Worked with documentary films for more than 20 years at the Danish Film Board, as press officer, festival representative and film consultant/commissioner. Co-founder of Balticum Film and TV Festival, Filmkontakt Nord, Documentary of the EU and EDN (European Documentary Network).
Awards: 2004 the Danish Roos Prize for his contribution to the Danish and European documentary culture. 2006 an award for promoting Portuguese documentaries. 2014 he received the EDN Award “for an outstanding contribution to the development of the European documentary culture”. 2016 The Cross of the Knight of the Order for Merits to Lithuania. 2019 a Big Stamp at the 15th edition of ZagrebDox. 2021 receipt of the highest state decoration, Order of the Three Stars, Fourth Class, for the significant contribution to the development and promotion of Latvian documentary cinema outside Latvia. In 2022 he received an honorary award at DocsBarcelona’s 25th edition having served as organizer and programmer since the start of the festival.
From 1996 until 2005 he was the first director of EDN (European Documentary Network).
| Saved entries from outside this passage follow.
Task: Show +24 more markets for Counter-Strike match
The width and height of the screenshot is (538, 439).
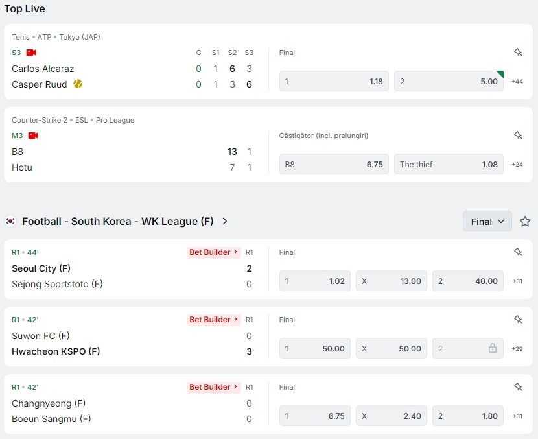Action: (517, 165)
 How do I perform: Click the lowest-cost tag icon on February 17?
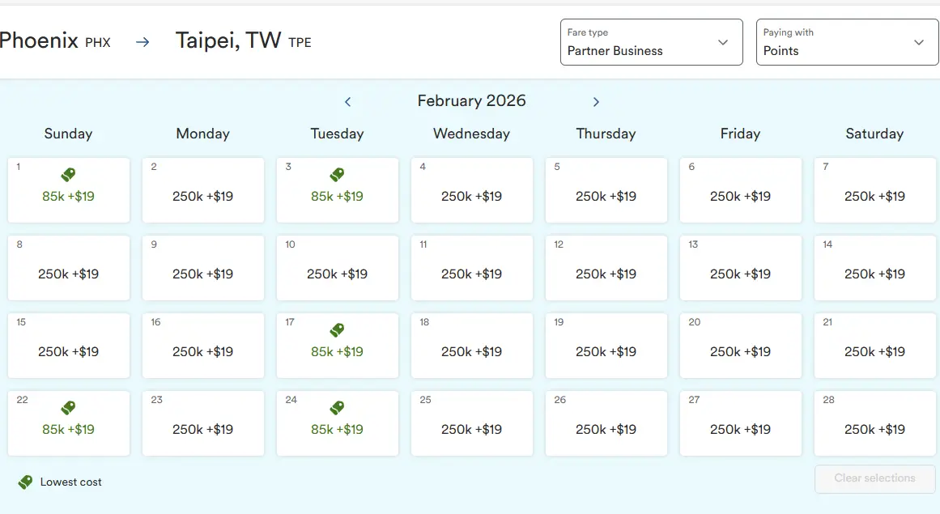338,329
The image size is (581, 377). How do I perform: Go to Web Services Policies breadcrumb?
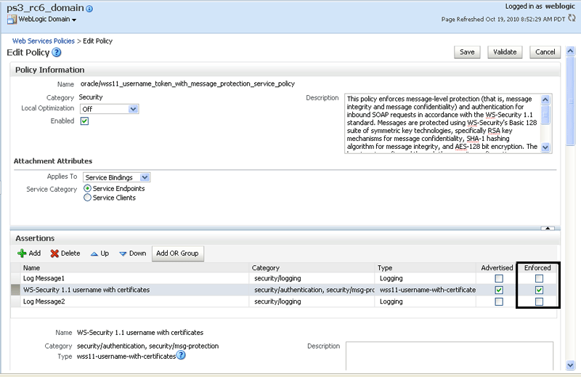pyautogui.click(x=44, y=41)
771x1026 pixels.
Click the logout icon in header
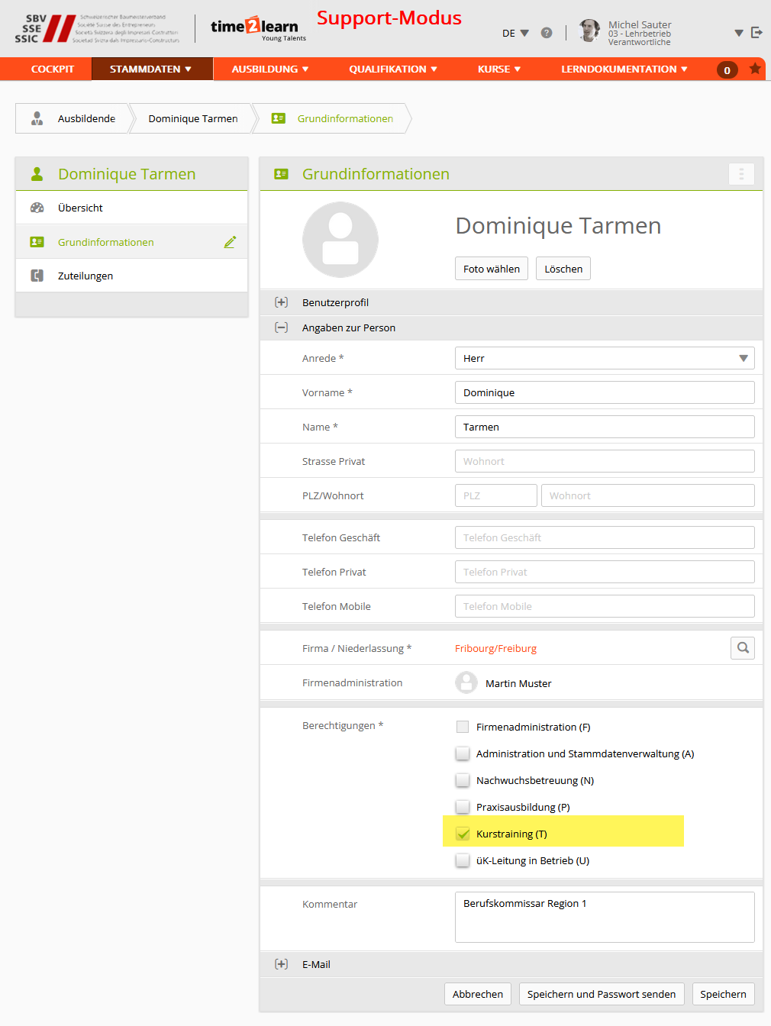pyautogui.click(x=756, y=32)
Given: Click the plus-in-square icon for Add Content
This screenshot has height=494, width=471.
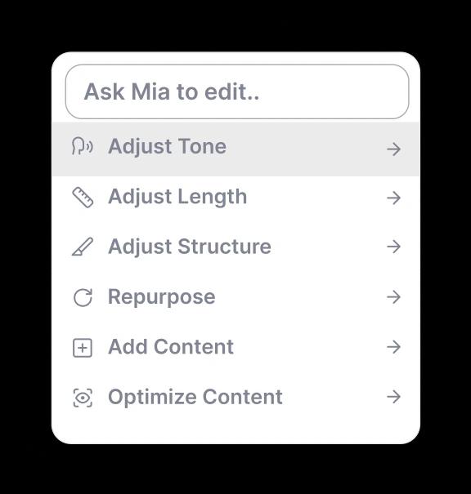Looking at the screenshot, I should pyautogui.click(x=83, y=348).

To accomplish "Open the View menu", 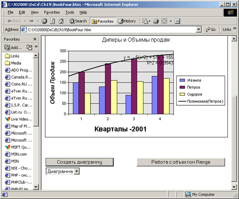I will pyautogui.click(x=35, y=12).
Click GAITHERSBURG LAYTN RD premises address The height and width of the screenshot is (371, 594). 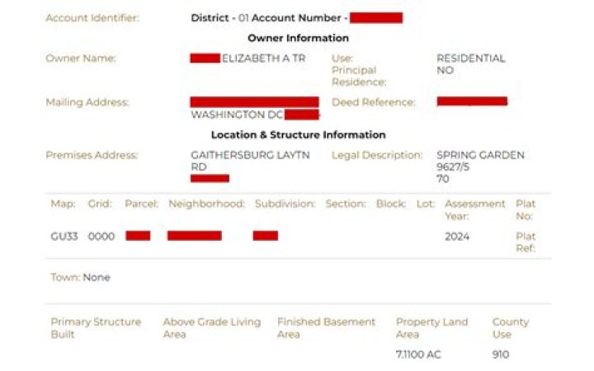coord(250,161)
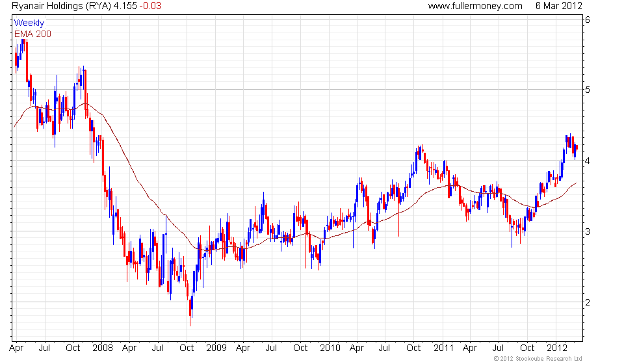The width and height of the screenshot is (637, 364).
Task: Select the 2012 marker on time axis
Action: [x=558, y=348]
From 2006 a freelance consultant and teacher in workshops like Ex Oriente, DocsBarcelona, Archidoc, Documentary Campus, Storydoc, Baltic Sea Forum, Black Sea DocStories, Caucadoc, CinéDOC Tbilisi, Docudays Kiev, Dealing With the Past Sarajevo FF as well as programme consultant for the festivals Magnificent7 in Belgrade, DOCSBarcelona, Verzio Budapest, Message2Man in St. Petersburg and DOKLeipzig. Teaches at the Zelig Documentary School in Bolzano Italy.